The HPCC's GPU Resources

The HPCC offers several generations of GPUs as noted in the general Cluster Resources page. More information about these devices is provided in the table below. The cluster types that each GPU is associated with correspond to the cluster types listed in the Cluster Resources table.

GPU Cluster Type Number per Node GPU Memory Architecture Compute Capability Connection Type NVLink
a100 amd21* 4 81920 MB Ampere 8.0 SXM Yes
intel21 4 40960 MB Ampere 8.0 PCIe No
v100 amd20 4 32768 MB Volta 7.0 PCIe Mixed
intel18 8 32768 MB Volta 7.0 PCIe Yes
k80 intel16 8 12206 MB Kepler 3.7 PCIe No
k20 intel14 2 4743 MB Kepler 3.5 PCIe No

*The amd21 cluster contains some nodes that belong the to Data Machine.

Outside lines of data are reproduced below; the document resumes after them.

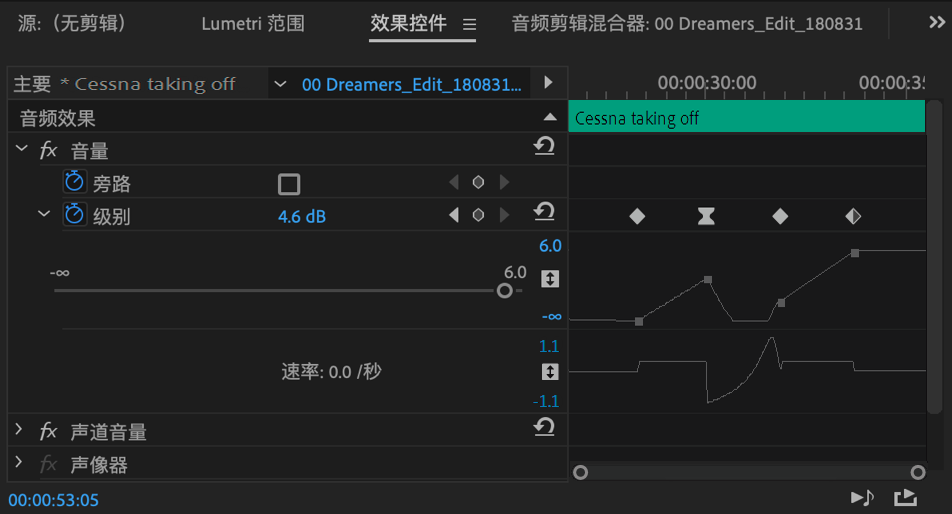Show overflow panels double-chevron
Viewport: 952px width, 514px height.
point(937,22)
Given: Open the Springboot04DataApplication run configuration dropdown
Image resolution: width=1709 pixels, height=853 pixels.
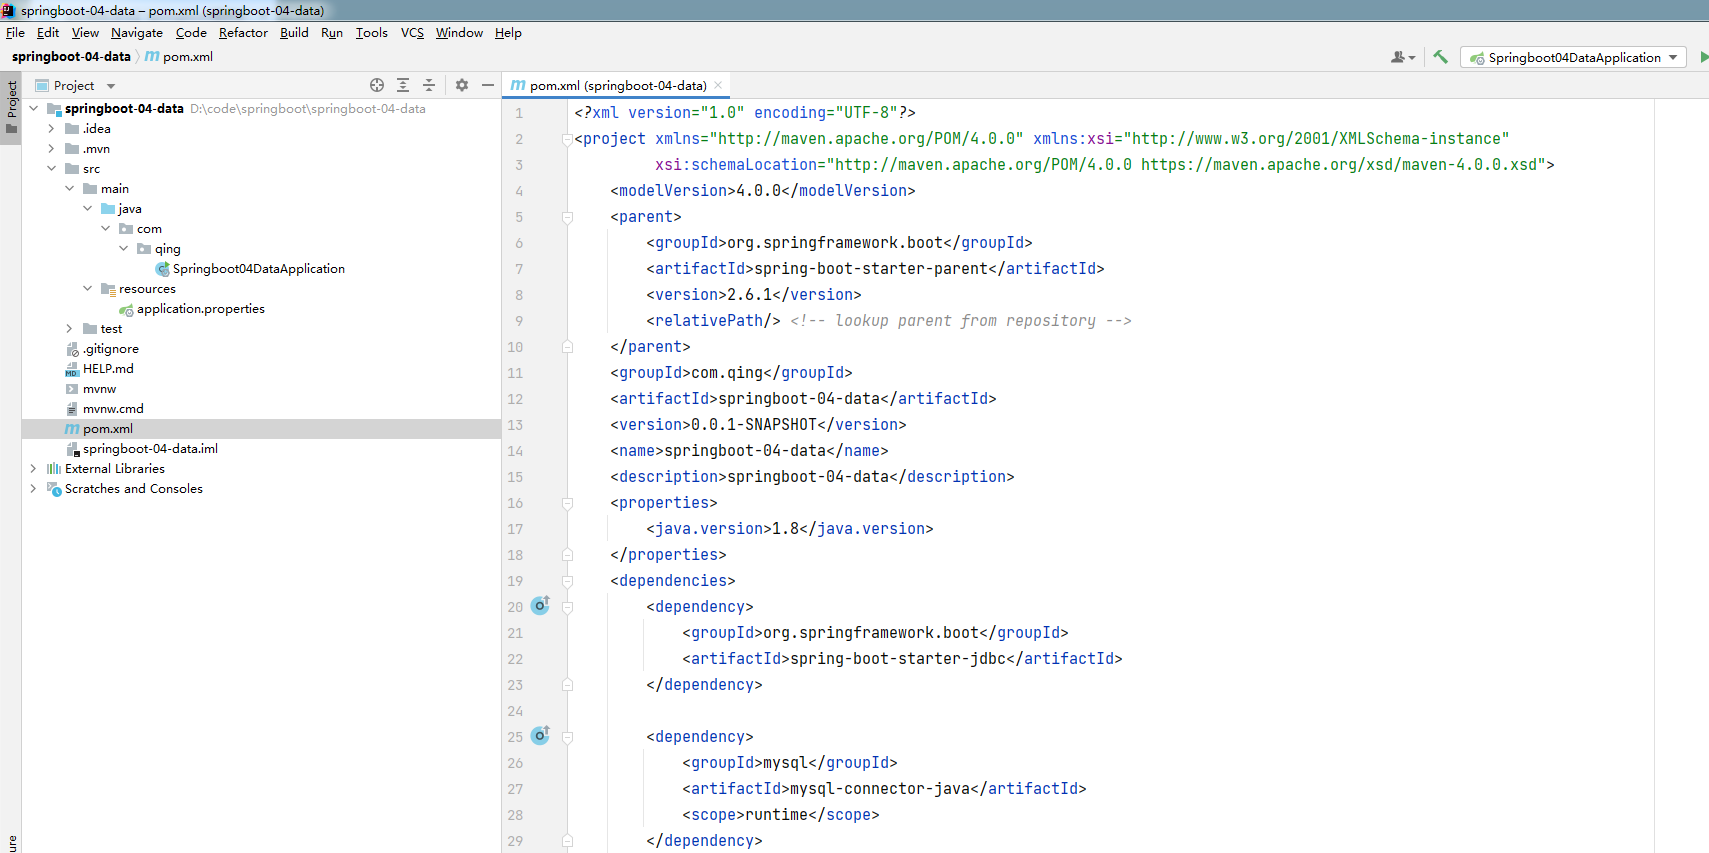Looking at the screenshot, I should 1573,57.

Architecture & Compute Capability

Currently, all of the HPCC's GPUs are manufactured by NVIDIA. They are designed following multiple architectures. Knowing a GPU's architecture aids in researching their technical specifications. A GPU's architecture is abbreviated in it's name; for example, the V100 GPUs follow the Volta architecture.

Specific architectures and models of GPUs are able to meet certain compute capabilities (CC): sets of features that applications can leverage when executing on that GPU. Newer GPUs offer more advanced features and therefore adhere to a newer version of NVIDIA's compute capabilities. An explanation of what features are available for each compute capability can be found on both as part of the CUDA documentation (CC > 5.0 only) and compiled on Wikipedia.

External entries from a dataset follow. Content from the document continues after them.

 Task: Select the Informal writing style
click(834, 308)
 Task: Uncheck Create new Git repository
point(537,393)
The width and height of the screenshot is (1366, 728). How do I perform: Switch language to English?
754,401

Developers may use the CUDA programming language to utilize our GPUs in their software applications. See our page on Compiling for GPUs for more information on which versions of CUDA may be used for each of the HPCC's GPUs and their respective compute capabilities.

Connection Type

Most of the HPCC's GPUs communicate with the CPUs of their host node via the PCIe (Peripheral Component Interconnect Express) bus. This bus is the primary channel by which data and instructions are transferred to and from the GPU. As such, the speed of this bus can affect the speed of GPU applications where large amounts of data transfer are a concern. In contrast, the A100 GPUs associated with the amd21 clusters are connected using SXM (Server PCI Express Module) sockets which offer higher connection speeds. Research the specifications of the particular GPU you are planning to use to learn more specifics about their bus's bandwidth.

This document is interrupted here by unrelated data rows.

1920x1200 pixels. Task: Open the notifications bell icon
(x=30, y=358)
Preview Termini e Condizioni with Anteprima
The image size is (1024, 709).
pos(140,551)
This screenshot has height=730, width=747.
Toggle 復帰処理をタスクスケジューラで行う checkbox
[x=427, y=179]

While PCIe and SXM refer to the connection between the CPU and GPU, some of the HPCC's V100 and A100 GPUs are also connected to each other using NVIDIA's NVLink technology. NVLink allows GPUs to directly share data with each other. Without NVLink, transferring data from one GPU to another would require that the data first pass through the CPU. Using the CPU as a data transfer "middleman" adds to overall time the transfer takes and may also delay the CPU from communicating additional data and instructions to the GPUs. If you plan to use multiple GPUs for your job, consider requesting resources that support NVLink as indicated in the table above.

Some of the amd20 nodes support NVLink while others do not. You can check whether or not a given node supports NVLink by requesting a job on that node and connecting to it. Specific nodes can be requested with the -w or --nodelist option; see the list of job specifications for more. Then, once connected, run nvidia-smi nvlink -s to check the status of the node's NVLink connection.